February OI Down 15% from 2013
Last Friday, the second Friday of January the total open interest (OI) in gold futures on the COMEX was 406,327 contracts of which 183,466 were for February expiry. Total OI is down about 8% from this time last year and OI in February contracts is down about 15%. Although the amount of February contracts is a bit lower the trend in January with only 7 trading days behind us is following that of last year.
15% Less Than Last Year is Still Huge
Last year a massive 13,910 contracts filed notice on first notice day, which was the last Thursday in January. First notice day for Feb-2014 contracts is Thursday, January 30th. My forecast is for 7,500 contracts to file notice.
I should clarify, as KD commented on one of my earlier posts, that the term 'filing notices' is a bit misleading. Longs do not decide to file. Effectively, all contracts that expire during the contract month that have not been covered as of the first notice date are filed. The seller or short is in control as they decide when to cover. Of course, longs and owners of gold decide the price.

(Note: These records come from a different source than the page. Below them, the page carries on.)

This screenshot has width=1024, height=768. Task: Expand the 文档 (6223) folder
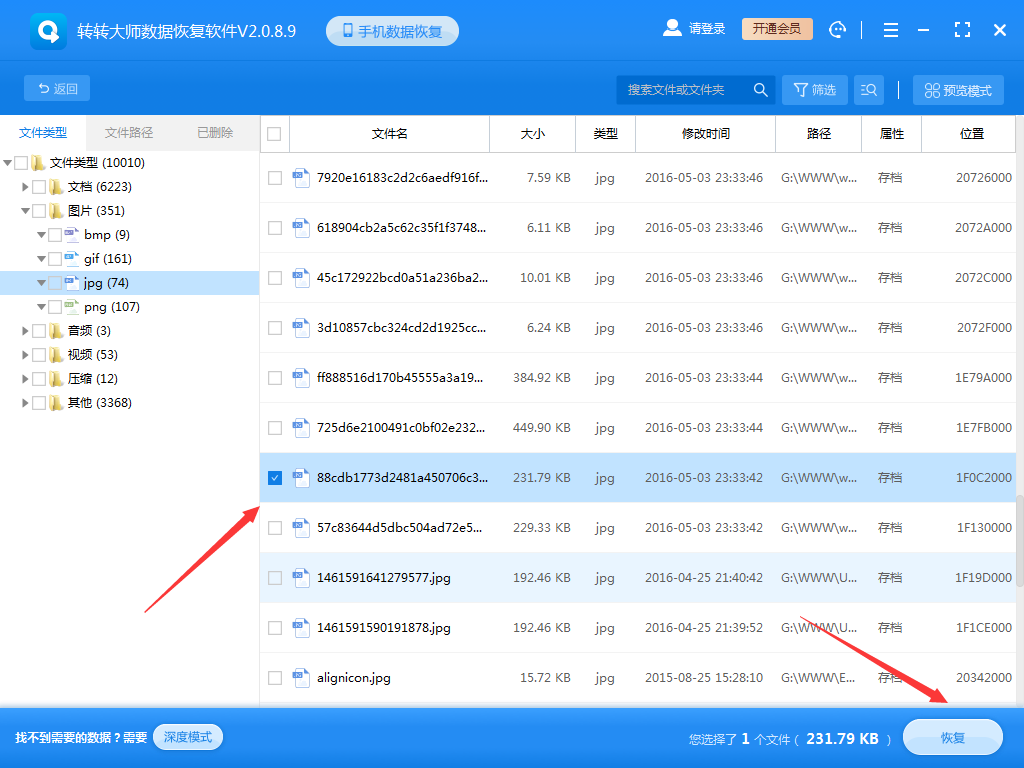[x=25, y=186]
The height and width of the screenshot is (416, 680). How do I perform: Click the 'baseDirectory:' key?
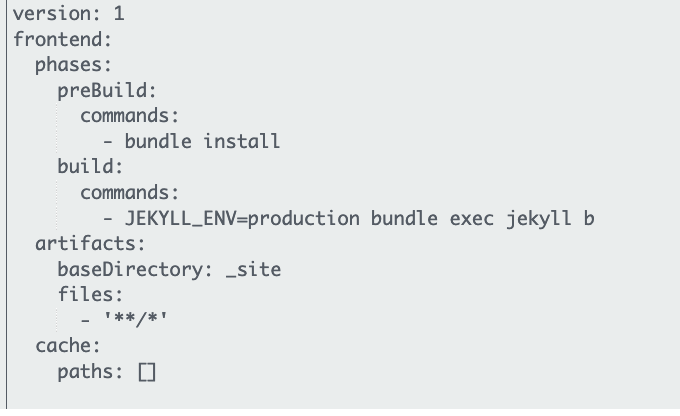coord(135,269)
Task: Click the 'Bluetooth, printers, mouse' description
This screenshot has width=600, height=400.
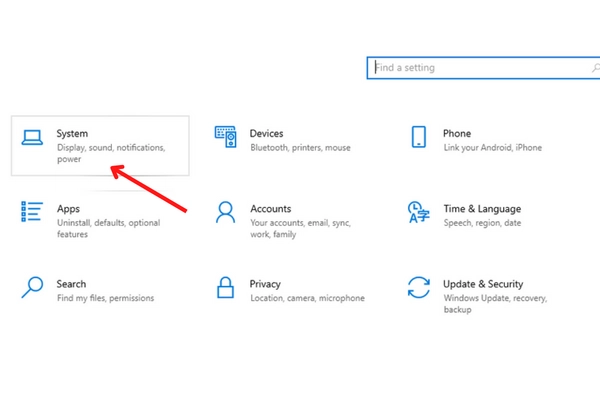Action: tap(300, 148)
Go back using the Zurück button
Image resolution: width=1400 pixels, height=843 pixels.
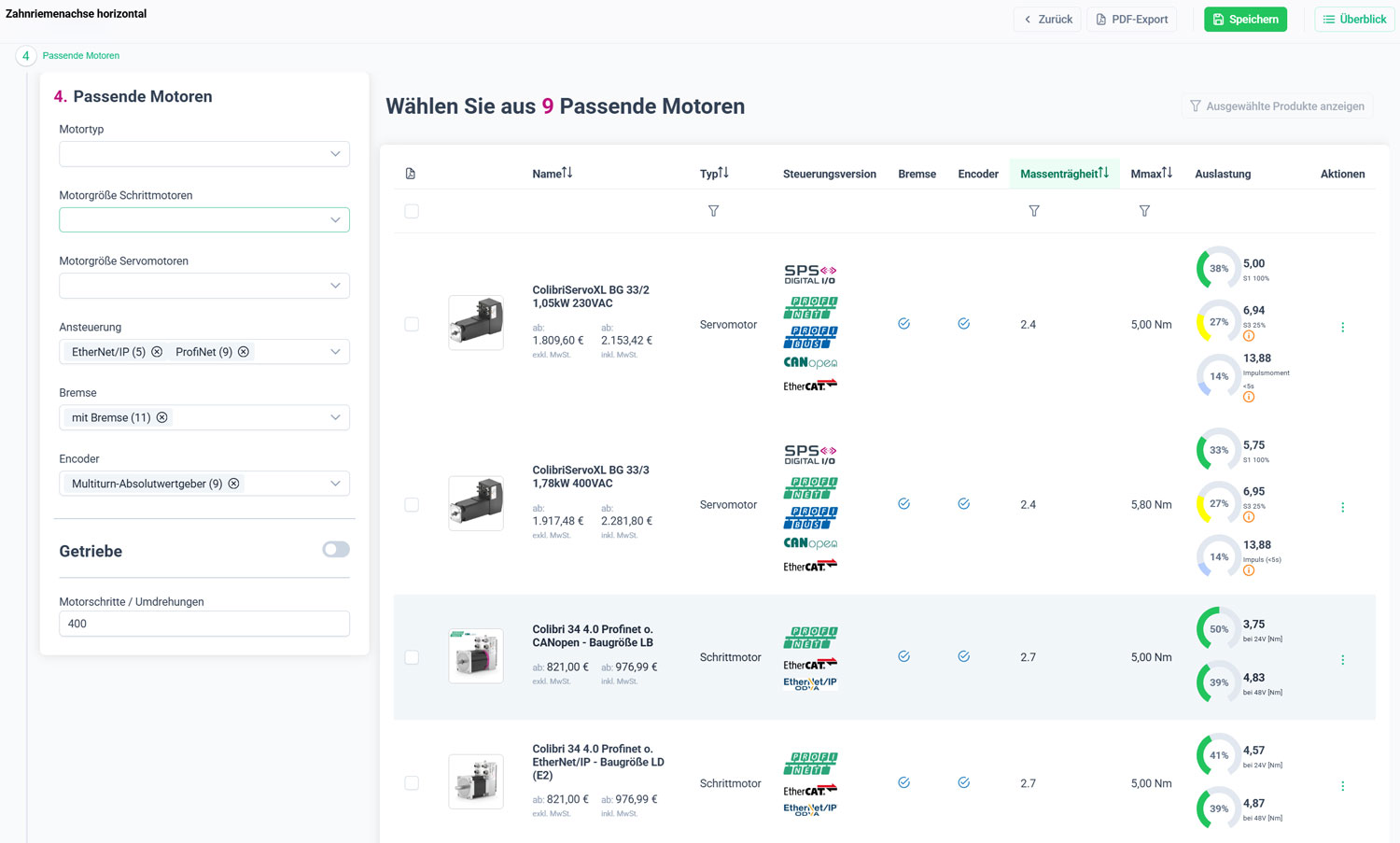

More Registered Gold Needed for February Deliveries
Typically, some contracts that file are ultimately settled without delivery or 'lost' to the delivery process. Last February 7% were lost. So even if 7,500 contracts file, deliveries will probably be less. The COMEX currently has 416,563 ounces of registered gold in inventory. There are almost 7.8 million ounces of eligible gold in COMEX inventory which is readily transferrable to registered by attaching a warrant. Therefore do not expect a delivery default at the COMEX. Eligible gold owners may demand a higher price, but the gold is available and ready for settlement.
Another clarification: the terms delivery and settlement are used to denote transfer of ownership, which at the COMEX is effected by transferring warrants. Ownership of gold is evidenced by warrants. Registered gold has a warrant attached. Eligible gold does not. Warrant transfers are used to deliver or settle contracts so that physical movement of bullion is not necessary.